Rotterdam is een stad in bloei, maar is ook nog steeds een verdeelde stad. Een belangrijke opgave voor beleidsmakers is om de eenheid onder de Rotterdammers te bewaren. Daarvoor is het nodig naar economisch, cultureel én sociaal kapitaal van de inwoners te kijken. Dat biedt namelijk aanknopingspunten om de ongelijkheid in de stad te verminderen.

Door: Gijs Custers en Iris Glas
PhD kandidaten Sociologie, Erasmus Universiteit Rotterdam

De aantrekkingskracht van steden is onverminderd sterk. Recente CBS-cijfers tonen dat inwonersaantallen vooral stijgen in de Randstad en in het bijzonder in de grote steden.[1] Dit geldt ook voor Rotterdam, een stad die de afgelopen jaren flink in de lift zit. De stad voert, in tegenstelling tot vroeger, niet langer allerlei ‘verkeerde lijstjes’ aan en lijkt zich daarmee te ontworstelen aan zijn voorheen negatieve imago. Desondanks behoort Rotterdam nog steeds tot de steden met een hoog percentage lage inkomens en een hoog percentage mensen met een bijstandsuitkering.

Net als de meeste andere grote steden is Rotterdam een verdeelde stad met scheidslijnen tussen verschillende sociale groepen. De hedendaagse scheidslijnen zijn complexer dan vroeger. Tegelijkertijd is de grote stad ook een plaats waar juist scheidslijnen doorbroken en overbrugd kunnen worden. Op basis van verschillende onderzoeken die zijn gebundeld in de recent verschenen publicatie Maasstad aan de monitor: de andere lijstjes van Rotterdam, schetsen we in dit artikel verschillende perspectieven op hedendaagse stedelijke thema’s rondom verschil, verscheidenheid, ongelijkheid en manieren om daarmee om te gaan en deze te overbruggen.[2] We laten daarbij zien hoe de inzichten die we hebben opgedaan in Rotterdam, relevant kunnen zijn voor grootstedelijke beleidsvorming. We sluiten deze bijdrage af met vier concrete lessen voor beleid.

Verscheidenheid

Rotterdam is, net als veel andere West-Europese steden, uitgegroeid tot een klassieke immigratiestad. Meer dan de helft van de inwoners heeft inmiddels een migratieachtergrond. Rotterdammers zijn afkomstig uit meer dan tweehonderd landen. Naast de toenemende verscheidenheid naar herkomst verandert ook dat de aard van immigratie in de havenstad. Zo heeft Rotterdam een steeds grotere aantrekkingskracht op hoogopgeleide migranten en hebben zich de laatste acht jaar in Rotterdam voornamelijk kenniswerkers, arbeidsmigranten uit andere EU-landen en asielmigranten gevestigd. 

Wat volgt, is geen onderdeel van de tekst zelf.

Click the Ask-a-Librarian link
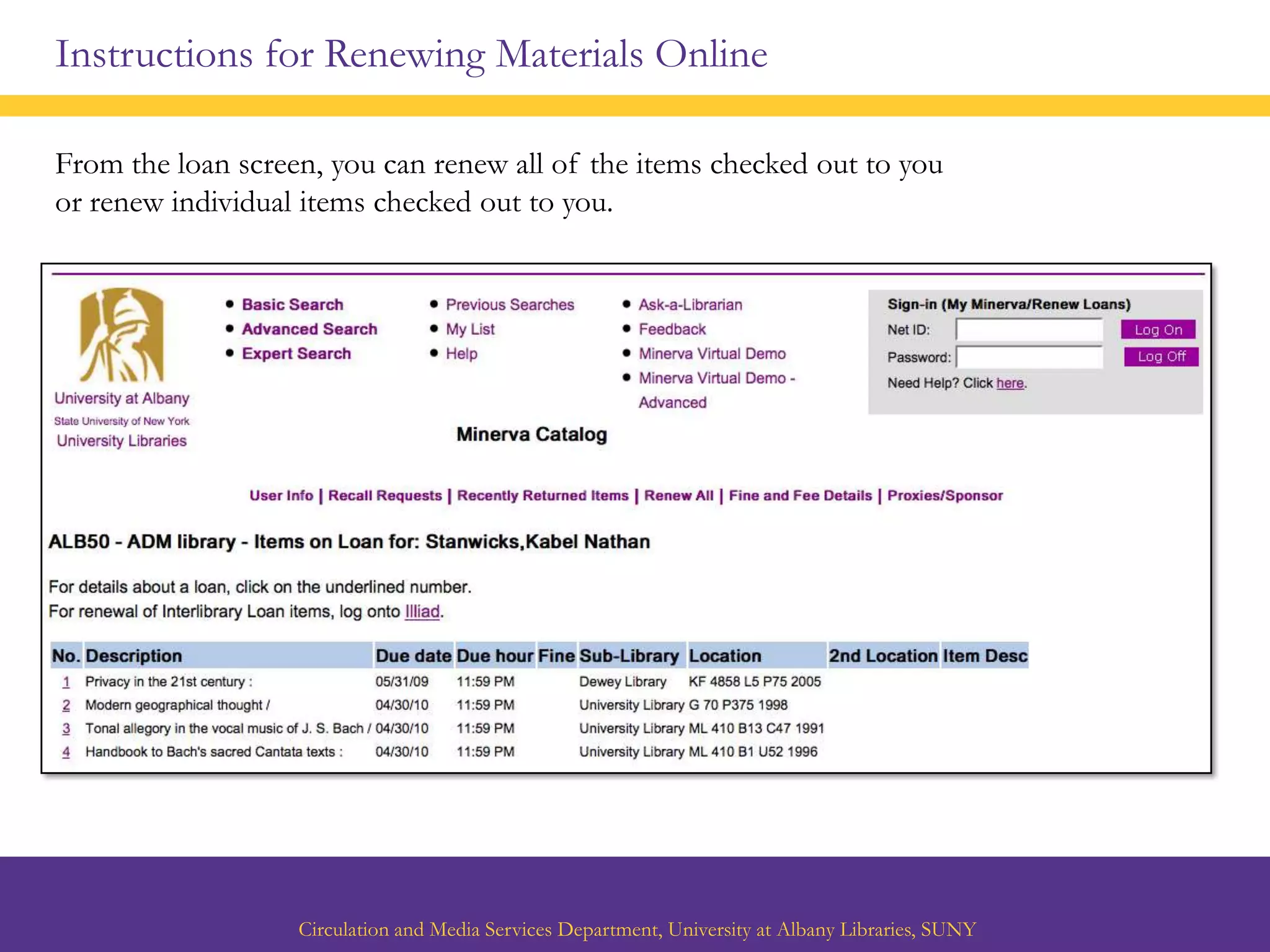Screen dimensions: 1270x952 pos(690,304)
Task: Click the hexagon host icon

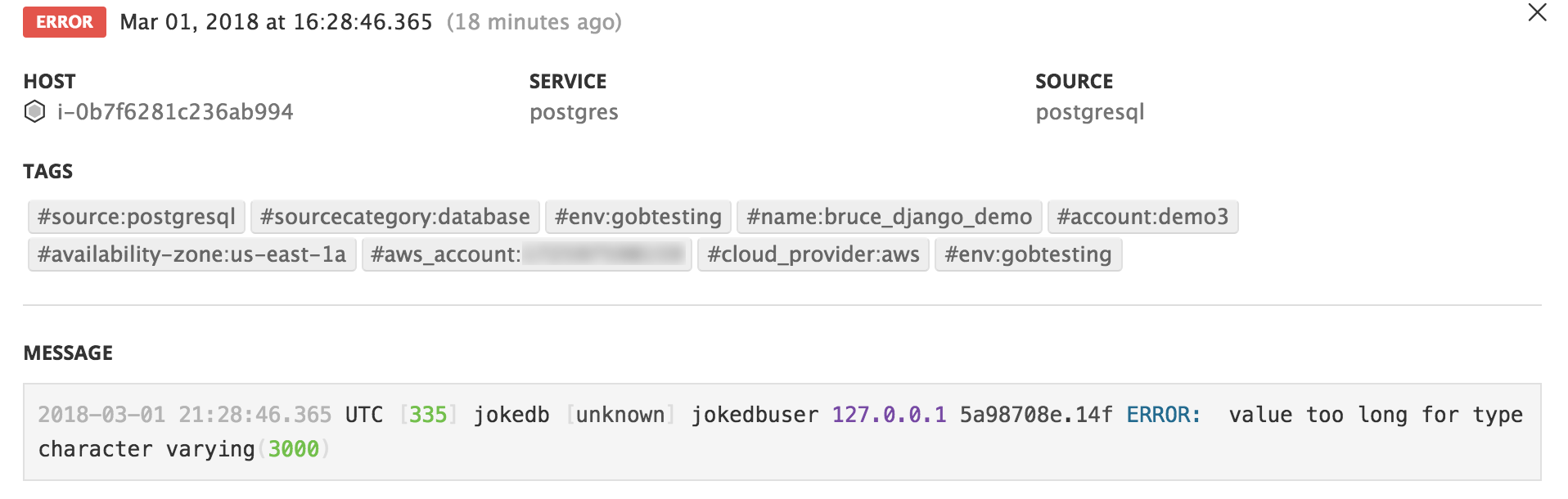Action: (34, 112)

Door de instroom van deze nieuwe groepen zijn klassieke indelingen om de Rotterdamse verscheidenheid te duiden niet langer toereikend. Een tweedeling tussen mensen met en zonder migratieachtergrond of een groepsindeling naar Turkse, Marokkaanse, Surinaamse en Antilliaanse komaf volstaat niet meer. Daarom pleiten wij voor een indeling volgens het diversiteitsperspectief. Deze indeling werd eerder geïntroduceerd door de Wetenschappelijke Raad voor het Regeringsbeleid (zie ook S&D 2018/4).[3]

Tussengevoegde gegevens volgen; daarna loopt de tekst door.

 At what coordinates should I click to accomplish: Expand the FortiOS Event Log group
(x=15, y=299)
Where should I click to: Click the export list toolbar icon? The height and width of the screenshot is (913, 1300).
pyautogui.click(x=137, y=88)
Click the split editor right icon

Het diversiteitsperspectief onderscheidt achttien herkomstgroepen.[4] De indeling is informatiever en doet meer recht aan de diversiteit in de Rotterdamse samenleving dan andere veelgebruikte indelingen. Uiteindelijk kan dit diversiteitsperspectief zorgen voor een beter begrip van de stad. Diversiteit die anders verborgen zou blijven, wordt bij deze indeling juist blootgelegd omdat het onderscheid tussen de verschillende groepen preciezer is. Bestaande indelingen, waarbij mensen bijvoorbeeld gecategoriseerd worden naar hun ‘westerse’ of ‘niet-westerse’ achtergrond, schieten daarvoor te kort.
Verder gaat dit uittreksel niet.